The inner wall 14 dividing the inner space of the cap 12 is typically between 5 and 15 mm high. The air intake 66, the pressure port 62 and the supply orifice 61 are typically circular in cross-section and the diameter is between 3 and 6 mm.

The discharge opening 63 typically has a circular cross-section with a diameter larger than the diameter of the other openings 61, 62 and 66, for example between 6 and 8 mm.

The description presented above relates to an extracorporeal hemodialysis circuit 1 in which, blood circulates.
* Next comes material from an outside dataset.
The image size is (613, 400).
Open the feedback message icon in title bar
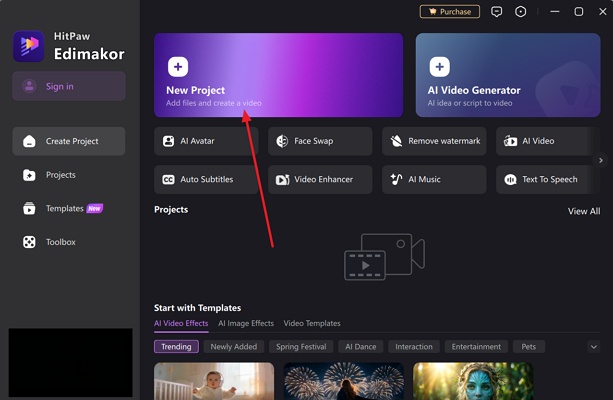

It can be easily understood that the cap as presented is not limited to this application and more generally is capable of eliminating a foreign body located in a fluid, typically a serum, circulating in an extracorporeal hemodialysis circuit.

Claims

1. Bubble trap (4, 10) element (12) in an extracorporeal hemodialysis circuit (1) comprising the pressure port (62) opening up in the first compartment (15) of the element (12), the discharge opening (63) opening up in the second compartment (16) of the element (12), characterised in that said element (12) also comprises an air intake (66) that opens up into the second compartment (16) of the element (12).

a body defining a space internal to said element (12);

an inner wall (14) dividing the inner space of the element (12) into a first (15) and a second (16) compartment;

a pressure port (62) adapted to be connected to a pressure sensor in order to measure the pressure inside the bubble trap (4, 10);

a discharge opening (63) to evacuate clots (C) located inside the bubble trap (4, 10);

2. Element (12) according to claim 1, wherein the second compartment (16) has a geometry converging towards the discharge opening (63).

3. Element (12) according to the previous claim, wherein the second compartment (16) has an approximately conical shaped conduit leading to the discharge opening (63).

4. Element (12) according to one of the previous claims, wherein the body has a peripheral wall (21) with a substantially circular cross-section over which there is a partition (22), and the inner wall (14) extends from the partition (22) along a diameter of said peripheral wall (21).

5. Element (12) according to the previous claim, wherein the inner wall (14) is between 5 and 15 mm high.

6. Element (12) according to one of the previous claims, including conduits extending along said openings (61, 62, 63) and said air intake (66).

7. Element (12) according to one of the previous claims, characterised in that it is made from a transparent material.

8. Arterial (4) or venous (10) bubble trap comprising an element (12) according to one of the previous claims.

9. Extracorporeal hemodialysis circuit (1) provided with an arterial (4) or venous (10) bubble trap according to the previous claim.

10. Extracorporeal haemodialysis circuit (1) according to the previous claim, comprising:

an arterial line (2) on which there is a pump (3), an arterial bubble trap (4) and a dialysis machine (5) in sequence and which is connected to a supply orifice (61) of the venous bubble trap (10);

a venous line (7) connected to the outlet orifice (64) of the venous bubble trap (10),

a recirculation line (8) provided with a clot trap (9), connected to the discharge opening (63) of the venous bubble trap (10) and to the arterial line (2) upstream of the pump (3).